Turkey's Gul urges Sudan leader to end suffering
ISTANBUL, Turkey (AP) — Turkey's president urged Sudanese leader Omar al-Bashir during talks Tuesday to act responsibly and to end the suffering in the devasted Darfur region.
Prosecutors at the International Criminal Court accuse al-Bashir of genocide by unleashing militias on ethnic African groups in Darfur that rebelled against his government. Some 300,000 people have been killed and more than 2.5 million displaced since 2003.
"Human suffering agitates all, no matter which religion, ethnicity or language those who suffer belong to," Turkish President Abdullah Gul told al-Bashir during their closed-door meeting, the state-run news Anatolia news agency reported.
"Everyone needs to do their part to alleviate this pain," Gul said.
A Turkish official who was at the talks confirmed the report, adding that al-Bashir accused foreign parties of interference in Darfur, without elaborating. The official spoke on condition of anonymity because he was not authorized to speak to the media.
Al-Bashir is in Turkey for a summit of African leaders, his first trip abroad since the International Criminal Court indicted him in July on charges of genocide, war crimes and crimes against humanity.
The Sudanese leader has said Khartoum does not recognize the court in The Hague, Netherlands, and will never cooperate with it.
Neither Sudan nor Turkey signed the treaty that founded the court, meaning Turkish authorities are unlikely to arrest al-Bashir even if the court's international prosecutor is able to issue a warrant.
A panel of judges was reviewing evidence submitted by the prosecutor for a warrant.
However, Turkey — which aspires to join the European Union — is under pressure to take a critical stance on Sudan.
New York-based Human Rights Watch called on Turkey to express to the Sudanese delegation that it supports the court's move.
Al-Bashir's regime is accused of directing the janjaweed militia campaign against black African groups that say the government discriminates against ethnic Africans.

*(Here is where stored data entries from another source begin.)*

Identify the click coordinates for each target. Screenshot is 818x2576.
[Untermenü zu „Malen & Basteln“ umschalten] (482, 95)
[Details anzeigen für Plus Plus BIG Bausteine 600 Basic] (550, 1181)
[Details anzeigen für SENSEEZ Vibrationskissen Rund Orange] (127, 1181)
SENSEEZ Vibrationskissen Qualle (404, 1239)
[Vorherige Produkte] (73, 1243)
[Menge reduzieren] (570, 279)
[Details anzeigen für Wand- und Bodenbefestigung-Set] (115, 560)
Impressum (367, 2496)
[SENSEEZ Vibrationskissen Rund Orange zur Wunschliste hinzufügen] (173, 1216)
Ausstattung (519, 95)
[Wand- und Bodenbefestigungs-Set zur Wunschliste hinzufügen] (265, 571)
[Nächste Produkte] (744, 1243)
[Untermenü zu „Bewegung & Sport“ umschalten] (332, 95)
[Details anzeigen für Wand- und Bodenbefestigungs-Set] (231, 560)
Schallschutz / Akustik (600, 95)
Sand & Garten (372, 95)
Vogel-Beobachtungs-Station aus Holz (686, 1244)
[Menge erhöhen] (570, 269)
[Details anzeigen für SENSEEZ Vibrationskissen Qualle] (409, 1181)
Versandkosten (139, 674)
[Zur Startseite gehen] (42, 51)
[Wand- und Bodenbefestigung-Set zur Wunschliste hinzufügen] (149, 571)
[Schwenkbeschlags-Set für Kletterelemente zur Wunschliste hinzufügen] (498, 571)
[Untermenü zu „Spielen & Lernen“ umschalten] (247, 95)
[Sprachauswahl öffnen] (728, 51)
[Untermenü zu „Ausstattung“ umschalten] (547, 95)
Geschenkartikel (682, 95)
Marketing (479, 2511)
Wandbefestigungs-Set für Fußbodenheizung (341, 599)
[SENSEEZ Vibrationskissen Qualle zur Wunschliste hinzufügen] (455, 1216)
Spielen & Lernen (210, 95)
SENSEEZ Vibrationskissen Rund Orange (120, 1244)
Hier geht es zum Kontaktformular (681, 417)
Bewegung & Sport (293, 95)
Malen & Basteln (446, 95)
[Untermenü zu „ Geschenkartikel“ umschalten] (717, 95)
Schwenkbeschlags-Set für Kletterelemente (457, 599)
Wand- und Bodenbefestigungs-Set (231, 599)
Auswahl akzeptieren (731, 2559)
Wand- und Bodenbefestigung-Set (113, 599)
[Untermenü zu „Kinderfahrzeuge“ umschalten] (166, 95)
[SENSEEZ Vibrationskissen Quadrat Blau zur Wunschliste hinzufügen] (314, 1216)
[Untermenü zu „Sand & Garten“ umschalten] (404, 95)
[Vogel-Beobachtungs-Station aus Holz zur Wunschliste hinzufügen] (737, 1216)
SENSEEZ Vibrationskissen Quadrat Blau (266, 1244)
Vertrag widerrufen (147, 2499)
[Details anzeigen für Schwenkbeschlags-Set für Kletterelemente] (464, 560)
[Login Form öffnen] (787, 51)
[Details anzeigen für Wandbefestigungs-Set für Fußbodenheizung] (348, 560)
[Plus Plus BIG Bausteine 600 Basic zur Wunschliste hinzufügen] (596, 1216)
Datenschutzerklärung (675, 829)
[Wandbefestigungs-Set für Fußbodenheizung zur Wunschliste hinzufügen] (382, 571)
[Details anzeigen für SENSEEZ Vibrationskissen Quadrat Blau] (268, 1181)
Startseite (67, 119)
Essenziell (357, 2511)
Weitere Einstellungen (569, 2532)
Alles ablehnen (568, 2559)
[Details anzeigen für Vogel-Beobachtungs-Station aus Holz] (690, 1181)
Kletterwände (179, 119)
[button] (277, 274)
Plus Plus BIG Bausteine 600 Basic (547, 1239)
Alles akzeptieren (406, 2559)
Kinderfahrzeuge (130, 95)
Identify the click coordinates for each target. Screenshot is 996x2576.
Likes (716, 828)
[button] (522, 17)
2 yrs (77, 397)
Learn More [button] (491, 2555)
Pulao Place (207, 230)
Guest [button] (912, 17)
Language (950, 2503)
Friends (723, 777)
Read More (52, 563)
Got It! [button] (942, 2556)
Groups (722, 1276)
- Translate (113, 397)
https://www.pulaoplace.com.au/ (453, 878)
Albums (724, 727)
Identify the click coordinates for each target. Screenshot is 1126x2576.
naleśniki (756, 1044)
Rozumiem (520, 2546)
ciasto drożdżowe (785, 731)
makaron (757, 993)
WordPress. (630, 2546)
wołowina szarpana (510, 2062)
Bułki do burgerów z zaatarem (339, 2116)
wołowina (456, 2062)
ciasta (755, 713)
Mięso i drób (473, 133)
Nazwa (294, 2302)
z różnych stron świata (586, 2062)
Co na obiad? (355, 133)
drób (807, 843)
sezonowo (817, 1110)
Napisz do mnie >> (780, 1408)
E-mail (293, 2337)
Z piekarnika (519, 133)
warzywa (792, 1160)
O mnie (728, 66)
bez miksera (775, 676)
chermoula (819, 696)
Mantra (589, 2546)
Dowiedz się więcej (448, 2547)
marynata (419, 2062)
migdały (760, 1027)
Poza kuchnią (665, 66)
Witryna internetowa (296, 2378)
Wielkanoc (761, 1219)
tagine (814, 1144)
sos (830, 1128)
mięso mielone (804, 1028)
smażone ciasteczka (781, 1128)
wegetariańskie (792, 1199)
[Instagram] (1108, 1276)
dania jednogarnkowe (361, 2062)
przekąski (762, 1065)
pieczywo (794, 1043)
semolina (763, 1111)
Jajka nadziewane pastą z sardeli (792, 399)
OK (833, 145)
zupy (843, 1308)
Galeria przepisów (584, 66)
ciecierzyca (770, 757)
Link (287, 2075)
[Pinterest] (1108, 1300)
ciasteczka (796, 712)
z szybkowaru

The janjaweed militias also are blamed for extreme violence against civilians.
Al-Bashir was among heads of state attending the Turkey-Africa Cooperation Summit, aimed at expanding Turkey's diplomatic and trade ties with the African continent. Zimbabwean President Robert Mugabe was not expected to attend.
Turkey's Foreign Minister Ali Babacan on Monday asked his African counterparts to support Ankara's candidacy for a temporary seat on the U.N. Security Council.
"We assure you that we will do our best to be the voice of Africa, along with African nations on the Security Council," he said.
Turkey also is trying to finalize its membership process in the African Development Bank Group, which will help Turkish companies bid for development projects in Africa. The trade volume between Turkey and African was around US$13 billion (euro8.8 billion) last year, and the sides are hoping to triple that amount by the end of 2010.
The summit started Monday with talks among high-level officials from around 50 countries. Al-Bashir and other heads of state held meetings Tuesday. It is al-Bashir's second visit to Turkey this year.